▶ [AVAILABLE DATA]:
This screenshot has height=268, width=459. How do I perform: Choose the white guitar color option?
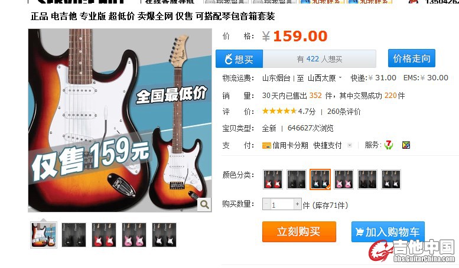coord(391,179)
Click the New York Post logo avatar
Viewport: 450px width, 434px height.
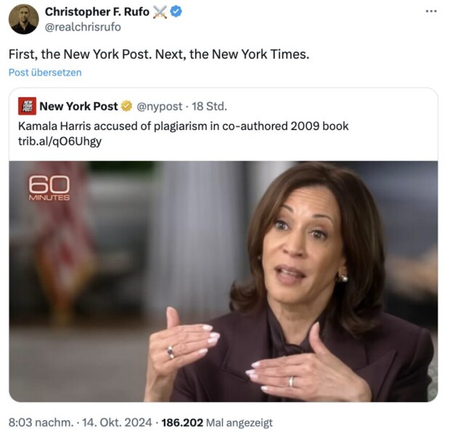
---
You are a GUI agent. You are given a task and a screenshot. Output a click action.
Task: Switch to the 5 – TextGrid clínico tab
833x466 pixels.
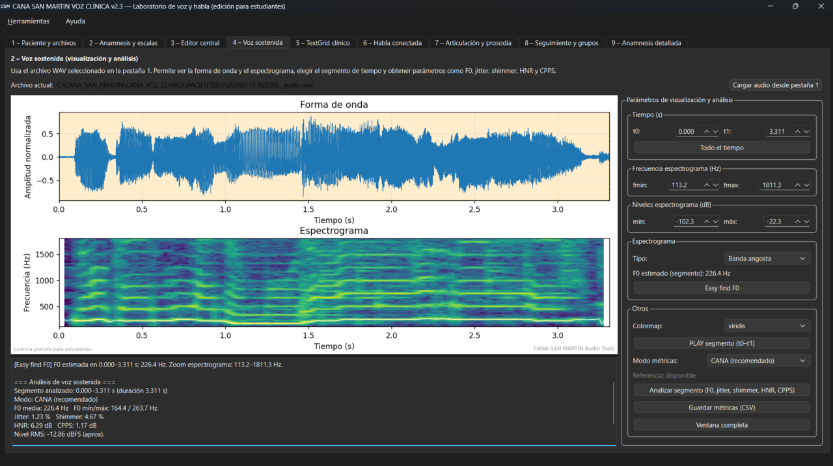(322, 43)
--
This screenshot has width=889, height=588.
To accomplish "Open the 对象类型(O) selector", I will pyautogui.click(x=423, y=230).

▶ [REQUIRED WORK]:
Retype only the stretch of lines above starting at the one with "Click the New York Post logo avatar" and stopping at the one with "Viewport: 450px width, 434px height.", exactly as written, with both kept.

▶ [REPLY]:
Click the New York Post logo avatar
Viewport: 450px width, 434px height.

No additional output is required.